I) AOF — 4 SARL, referente a empréstimo, no total de € 4.999,06, concedido em 04 de Maio de 2005, em incumprimento desde 2007, declarado resolvido em 1 de Julho de 2009;

II) Banco DD, S.A., referente a contrato de crédito contraído em 2006, que deixou de ser pago em 7 de Março de 2008, no valor total de € 4.171,27;

III) Banco EE, S.A., referente a contratos de crédito concedidos em 2005, segundo informação do Banco de Portugal de 30 de Novembro de 2012, se encontra em incumprimento há mais de 60 meses – 2007 – no total de € 46.642,00;

IV) BMW Bank FF, referente a crédito concedido em Janeiro de 2004, que deixou de ser pago em 31 de Maio de 2007, no total de € 8.042,99;

V) GG, S.A., referente a contrato de crédito contraído no ano de 2005, no valor total de € 5.899,55, em incumprimento desde 2007.

VI) HH, S.A. referente a contrato de crédito contraído em 2005, no total de € 200.747,00, que, segundo informação do Banco de Portugal de 30 de Novembro de 2012, se encontra em incumprimento há mais de 60 meses.

VII) Fazenda Nacional, referente a IMI, referente a tributação do ano de 20I1, vencido em 1 de Outubro de 2012, no valor total de € 216,49.

8) Para cobrança de valores em dívida foram instauradas as seguintes acções contra AA:

I) Processo n.º 2574/1 0.9TBEVR, que corre termos no Tribunal Judicial de Santarém em que é exequente Banco EE, S.A. e executados o insolvente e o cônjuge, no qual se encontra penhorada, desde 30 de Janeiro de 2013, a casa de morada de família.
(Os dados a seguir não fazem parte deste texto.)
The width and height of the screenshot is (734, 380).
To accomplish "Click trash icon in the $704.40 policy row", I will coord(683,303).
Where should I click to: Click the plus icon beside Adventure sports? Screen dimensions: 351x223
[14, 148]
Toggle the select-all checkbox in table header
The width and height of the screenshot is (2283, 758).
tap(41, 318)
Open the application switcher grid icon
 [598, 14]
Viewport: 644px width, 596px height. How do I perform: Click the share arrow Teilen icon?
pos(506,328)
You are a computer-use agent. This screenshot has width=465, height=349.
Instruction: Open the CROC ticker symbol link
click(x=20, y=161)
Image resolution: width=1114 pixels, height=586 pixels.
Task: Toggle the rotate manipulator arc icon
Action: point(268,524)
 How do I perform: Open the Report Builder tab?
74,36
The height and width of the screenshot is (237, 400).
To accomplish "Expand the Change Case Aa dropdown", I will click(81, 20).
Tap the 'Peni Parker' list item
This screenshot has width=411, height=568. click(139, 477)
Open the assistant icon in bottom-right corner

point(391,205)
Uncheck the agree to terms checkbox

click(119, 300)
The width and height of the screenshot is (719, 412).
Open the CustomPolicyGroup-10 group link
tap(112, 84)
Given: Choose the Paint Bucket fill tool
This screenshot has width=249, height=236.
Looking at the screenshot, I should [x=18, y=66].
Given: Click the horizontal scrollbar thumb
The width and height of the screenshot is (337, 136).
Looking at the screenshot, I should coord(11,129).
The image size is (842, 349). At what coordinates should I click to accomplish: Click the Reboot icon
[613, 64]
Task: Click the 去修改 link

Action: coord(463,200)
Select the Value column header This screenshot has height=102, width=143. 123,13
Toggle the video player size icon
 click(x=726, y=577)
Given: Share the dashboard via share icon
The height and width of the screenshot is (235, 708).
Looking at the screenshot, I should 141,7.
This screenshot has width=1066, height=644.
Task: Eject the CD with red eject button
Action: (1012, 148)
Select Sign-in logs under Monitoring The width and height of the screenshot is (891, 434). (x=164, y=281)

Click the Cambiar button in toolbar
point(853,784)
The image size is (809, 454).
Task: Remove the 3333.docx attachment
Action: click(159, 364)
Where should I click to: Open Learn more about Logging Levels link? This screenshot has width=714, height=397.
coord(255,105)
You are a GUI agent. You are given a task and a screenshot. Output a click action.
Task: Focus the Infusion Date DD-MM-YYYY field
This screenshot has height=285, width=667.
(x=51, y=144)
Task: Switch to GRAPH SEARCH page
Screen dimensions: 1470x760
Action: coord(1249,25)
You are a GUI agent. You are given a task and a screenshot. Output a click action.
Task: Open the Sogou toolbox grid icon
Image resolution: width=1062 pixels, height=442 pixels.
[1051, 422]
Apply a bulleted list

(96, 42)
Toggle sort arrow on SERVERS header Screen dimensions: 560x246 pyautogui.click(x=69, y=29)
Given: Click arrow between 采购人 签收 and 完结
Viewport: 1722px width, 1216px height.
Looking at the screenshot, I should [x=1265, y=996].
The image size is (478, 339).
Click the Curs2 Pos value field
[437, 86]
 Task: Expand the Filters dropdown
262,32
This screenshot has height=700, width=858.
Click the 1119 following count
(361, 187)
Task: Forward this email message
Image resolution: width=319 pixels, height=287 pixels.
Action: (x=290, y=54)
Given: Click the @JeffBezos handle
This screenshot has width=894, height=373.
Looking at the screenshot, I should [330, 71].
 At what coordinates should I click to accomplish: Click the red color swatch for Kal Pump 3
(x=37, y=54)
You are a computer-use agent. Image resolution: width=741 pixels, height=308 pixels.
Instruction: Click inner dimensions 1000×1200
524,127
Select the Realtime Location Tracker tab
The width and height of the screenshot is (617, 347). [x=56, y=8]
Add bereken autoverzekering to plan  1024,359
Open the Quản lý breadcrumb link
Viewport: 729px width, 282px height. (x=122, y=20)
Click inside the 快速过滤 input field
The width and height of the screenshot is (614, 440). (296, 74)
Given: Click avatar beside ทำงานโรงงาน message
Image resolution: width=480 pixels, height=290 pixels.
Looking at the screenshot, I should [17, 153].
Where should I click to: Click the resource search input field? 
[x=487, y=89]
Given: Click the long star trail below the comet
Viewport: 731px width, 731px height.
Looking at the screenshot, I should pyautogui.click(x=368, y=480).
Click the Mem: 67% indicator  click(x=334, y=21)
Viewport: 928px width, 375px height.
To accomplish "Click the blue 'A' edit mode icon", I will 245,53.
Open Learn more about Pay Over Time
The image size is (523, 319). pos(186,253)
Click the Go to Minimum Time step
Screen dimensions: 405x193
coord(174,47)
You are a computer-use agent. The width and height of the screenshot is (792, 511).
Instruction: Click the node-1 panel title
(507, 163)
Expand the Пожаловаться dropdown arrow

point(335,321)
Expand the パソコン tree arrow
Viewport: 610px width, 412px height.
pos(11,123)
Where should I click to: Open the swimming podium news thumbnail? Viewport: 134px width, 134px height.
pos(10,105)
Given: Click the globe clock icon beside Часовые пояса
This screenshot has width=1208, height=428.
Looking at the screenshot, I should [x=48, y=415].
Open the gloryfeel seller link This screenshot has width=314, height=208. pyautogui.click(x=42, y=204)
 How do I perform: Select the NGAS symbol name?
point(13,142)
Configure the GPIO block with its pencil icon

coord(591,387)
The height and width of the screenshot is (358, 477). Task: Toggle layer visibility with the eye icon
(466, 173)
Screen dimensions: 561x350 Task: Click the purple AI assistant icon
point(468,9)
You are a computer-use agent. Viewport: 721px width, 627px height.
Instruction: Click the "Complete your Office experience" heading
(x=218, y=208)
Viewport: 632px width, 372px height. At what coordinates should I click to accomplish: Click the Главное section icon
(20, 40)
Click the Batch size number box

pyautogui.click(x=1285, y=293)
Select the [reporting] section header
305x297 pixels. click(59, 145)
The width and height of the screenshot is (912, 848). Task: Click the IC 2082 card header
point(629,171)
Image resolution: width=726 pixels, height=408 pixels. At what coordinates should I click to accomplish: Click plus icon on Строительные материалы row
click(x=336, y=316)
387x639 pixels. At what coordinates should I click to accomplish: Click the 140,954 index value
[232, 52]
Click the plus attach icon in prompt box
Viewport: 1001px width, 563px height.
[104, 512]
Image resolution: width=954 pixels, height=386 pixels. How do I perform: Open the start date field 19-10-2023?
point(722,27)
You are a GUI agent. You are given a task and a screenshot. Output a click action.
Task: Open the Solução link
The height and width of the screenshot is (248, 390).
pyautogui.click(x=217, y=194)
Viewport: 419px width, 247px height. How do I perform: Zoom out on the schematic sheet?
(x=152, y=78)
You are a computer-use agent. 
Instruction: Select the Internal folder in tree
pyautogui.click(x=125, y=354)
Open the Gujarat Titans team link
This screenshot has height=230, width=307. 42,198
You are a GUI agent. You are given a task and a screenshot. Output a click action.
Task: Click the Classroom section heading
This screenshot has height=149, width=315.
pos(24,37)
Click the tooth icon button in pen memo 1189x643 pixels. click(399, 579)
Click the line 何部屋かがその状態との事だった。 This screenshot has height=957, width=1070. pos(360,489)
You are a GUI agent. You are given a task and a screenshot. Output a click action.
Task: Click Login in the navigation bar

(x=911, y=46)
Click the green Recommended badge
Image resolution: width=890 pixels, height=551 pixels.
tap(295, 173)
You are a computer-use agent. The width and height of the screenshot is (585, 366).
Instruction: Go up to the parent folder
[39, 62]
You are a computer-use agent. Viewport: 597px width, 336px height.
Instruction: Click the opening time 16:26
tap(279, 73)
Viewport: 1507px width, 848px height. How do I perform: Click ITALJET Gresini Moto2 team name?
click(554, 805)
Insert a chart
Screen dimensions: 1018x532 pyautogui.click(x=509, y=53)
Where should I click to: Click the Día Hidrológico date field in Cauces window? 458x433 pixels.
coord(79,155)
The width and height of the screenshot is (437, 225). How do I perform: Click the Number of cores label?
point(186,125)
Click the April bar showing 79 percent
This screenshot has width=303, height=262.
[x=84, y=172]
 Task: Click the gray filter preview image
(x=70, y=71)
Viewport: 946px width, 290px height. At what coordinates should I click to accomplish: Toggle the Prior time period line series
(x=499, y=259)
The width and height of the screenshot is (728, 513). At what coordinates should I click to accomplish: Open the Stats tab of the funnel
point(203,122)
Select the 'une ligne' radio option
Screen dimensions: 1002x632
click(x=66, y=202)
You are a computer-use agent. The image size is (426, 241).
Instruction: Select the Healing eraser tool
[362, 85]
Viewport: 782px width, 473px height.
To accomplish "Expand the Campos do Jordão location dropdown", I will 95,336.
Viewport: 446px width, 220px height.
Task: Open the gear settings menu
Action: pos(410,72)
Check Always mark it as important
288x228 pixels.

II) Processo n.º 2316/08.9TBEVR, que corre termos no 2.º Juízo Cível do Tribunal Judicial de Évora, em que é exequente o Banco DD, S.A., e executados o insolvente e o cônjuge, no qual se efectuam mensalmente descontos judiciais de 1/3 da pensão de reforma do insolvente, no valor de € 254,52, desde 20 de Julho de 2010.

III) Processo n.º 2733/08.4TBEVR, que corre termos no 1.º juízo Cível do Tribunal Judicial de Évora, em que é exequente BMW Bank FF e executados o insolvente e o cônjuge, no qual se efectuam mensalmente descontos judiciais no vencimento do cônjuge do insolvente, no valor de € 112,95.

IV) Processo n.º 2589/08.7TBEVR, que corre termos no 2.º Juízo Cível do Tribunal Judicial de Évora, em que é Exequente HH, S.A., e executado o insolvente, no qual se encontra penhorada, desde 9 de Outubro de 2009, a casa de morada de família.

V) Processo n.º 2089201113089, que corre termos no Serviço de Finanças de Santarém.

9) Do certificado de registo criminal de AA nada consta.

II.B. De Direito

II.B.1. Como se sabe, o âmbito do objecto do recurso é definido pelas conclusões dos recorrentes (art.º 684.º, n.º 3, e 690.º, n.os 1 e 3, do CPC), importando ainda decidir as questões nela colocadas e bem assim, as que forem de conhecimento oficioso, exceptuadas aquelas cuja decisão fique prejudicada pela solução dada a outras – art.º 660.º, n.º 2, também do CPC.

Existe apenas uma questão suscitada a conhecer: a existência dos pressupostos da exoneração do passivo restante.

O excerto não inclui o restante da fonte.